Freitag, 4. November 2005

feierabendverkehr

Er dreht sich eine Zigarette, öffnet das Fenster und stützt seine Unterarme auf den Sims. Die metallene Verschlusskante des Fensterrahmens drückt in seinen Bauch. Er blickt auf die volle Strasse hinunter; es ist schon fast dunkel und es regnet stark. Der schwarze Teerbelag spiegelt jedes Licht, das ihn erreicht. Die orangenen Strassenlampen, die an Stahlseilen angemacht im Wind zwischen den Häusern baumeln; die roten, gelben und grünen Ampeln, die an den Wegweisertafeln über der Kreuzung konzertiert ihr Leuchten ändern; die Xenonscheinwerfer der Autos, welche die Spritzbögen ihrer Vorderfahrzeuge bläulich weiss erglühen lassen; die gelblich erhellten Zugfenster, die vorbeihuschen und die Reisenden im Daumenkino vorführen - all ihr Licht trifft sich im Schwarz des nassen Asphaltes.

Er bestaunt diese bunte Farbenwelt im Dunkel, die ihm wegen der im Kreise kurvenden Autokolonnen wie ein Jahrmarktkarussell vorkommt. Über die Brücke hört man Sirenen herannahen; hinter den Hochhäusern werden die Regenwolken von grünlichen Stadionflutlichtern beschienen. Der schönste aller Scheine aber kommt von den gelben Ahornblättern, die zu Tausenden im Regenwasser auf der Strasse, dem Spiegel dieser Verkehrsleuchtwelt, liegen. Noch, so denkt er, noch gebt ihr euer Letztes, um mich zu freuen; und ob all eurer Anstrengung selbst in eurem Sterben kann ich es euch nicht verdenken, dass ihr mich den ganzen Winter über alleine lasst, erst im Mai eure Nachkommen schickt.

Beim Fenster nebenan kommt kein Licht heraus.
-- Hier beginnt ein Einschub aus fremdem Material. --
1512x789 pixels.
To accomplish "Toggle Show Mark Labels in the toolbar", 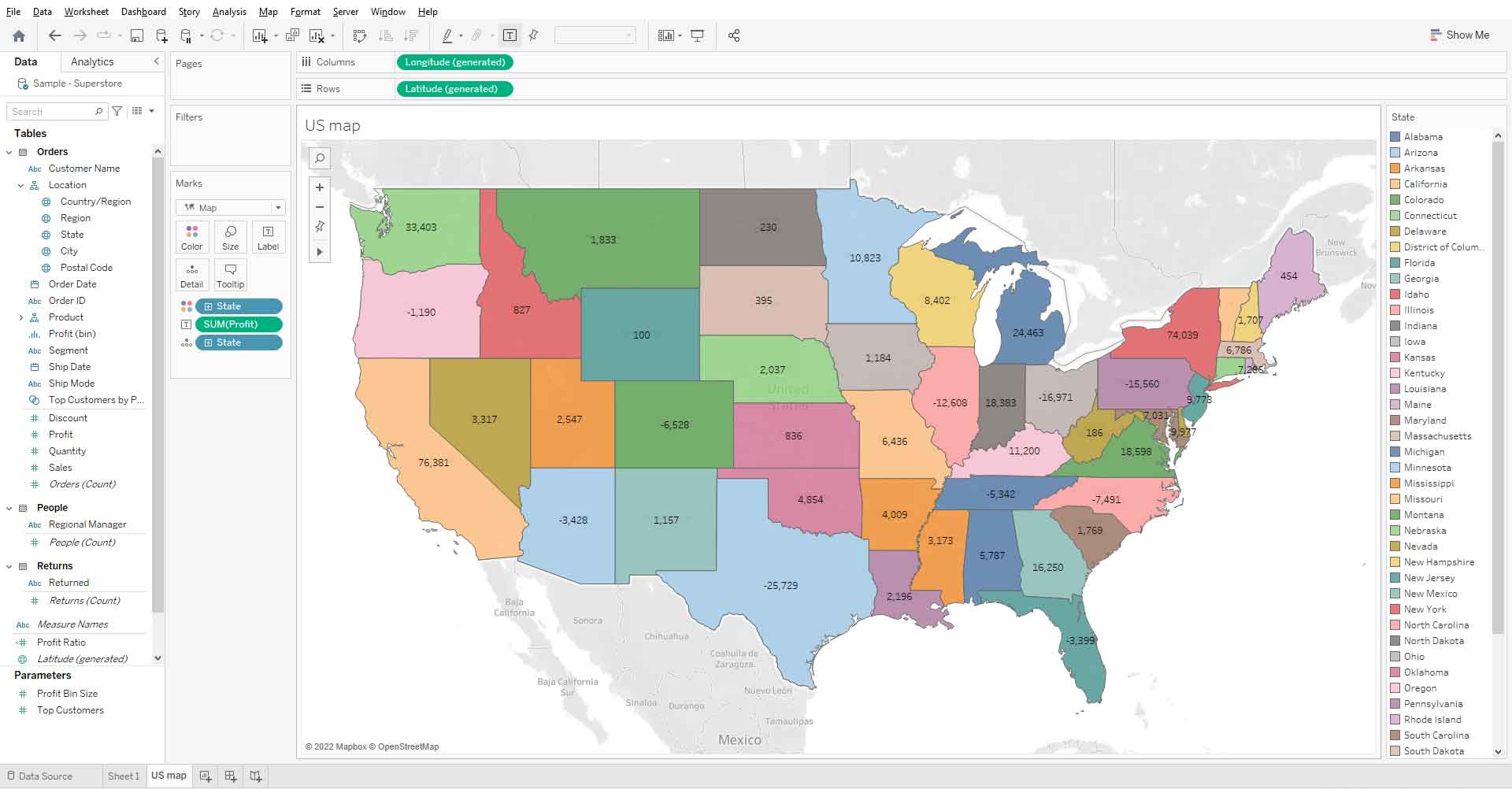I will click(510, 35).
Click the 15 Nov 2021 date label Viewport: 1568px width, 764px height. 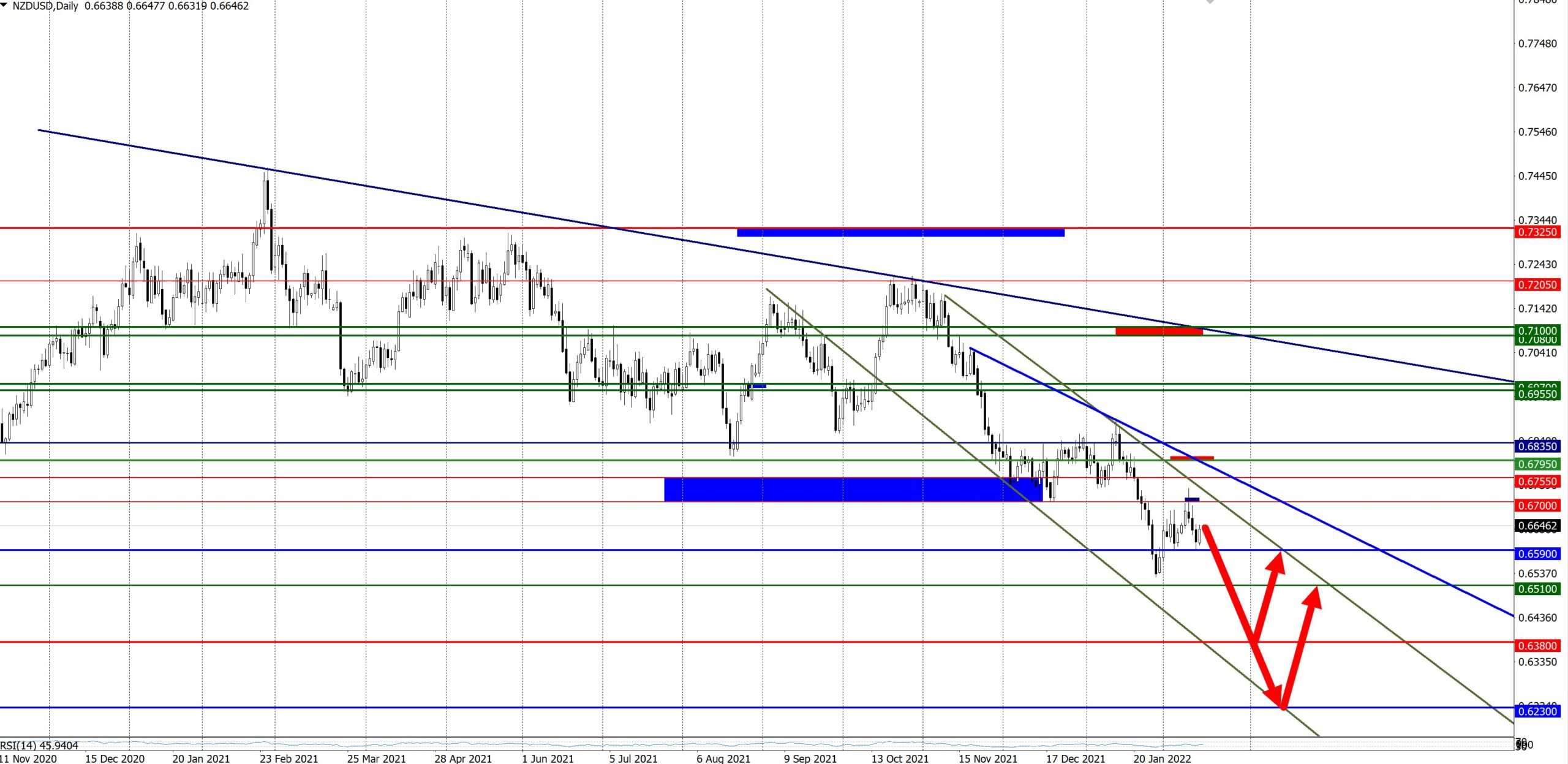click(x=987, y=758)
Der ist nun ausgezogen. Der andere feiert mit seiner Familie. Sie haben nun beide das Examen geschafft, das zum Leitmotiv seines nächsten Jahres werden wird. Er hat sich ein bisschen mit ihnen gefreut, aber vor allem sich zurückgelassen gefühlt. Welcher Egoismus sich offenbaren kann, wenn die Welt einem die Schultern ein wenig niederdrückt. Das kalte Discounterdosenbier, das er in seine Kehle schüttet, lässt ihn kurz schaudern und seinen Brustkorb verkrampfen. Und aus dem Bauch steigt langsam eine Wärme zurück zum Kopf; der Feierabend kommt an. Schöner, guter Feierabend, so sollst du sein, murmelt er, und zugleich denkt er daran, dass das nicht immer so sein kann, dass er doch alles einmal ändern wollte.

macker und tussen

SCHMEISST DIE MACKER IN DIE AARE! Das steht in riesigen weissen Lettern auf einem geteerten Weg dem Fluss Aare entlang. Da, wo man von der breiten Eisenbahnbrücke bis hinunter auf den Fluss, den Weg und das Freibad sieht. Da, wo an Sommersonntagen Hunderte barfuss über den heissen Belag flussaufwärts watscheln, um dann wieder hinunter zu schwimmen. Und gleich im Anschluss an die im gemütlichen Gehschritt zwanzig Sekunden lange Botschaft ist noch breiter, aber in dezidiert anderer Schrift gepinselt worden: UND DIE TUSSEN HINTERHER! Das alles stand jedenfalls lange Zeit selbst aus der Ferne gut lesbar da.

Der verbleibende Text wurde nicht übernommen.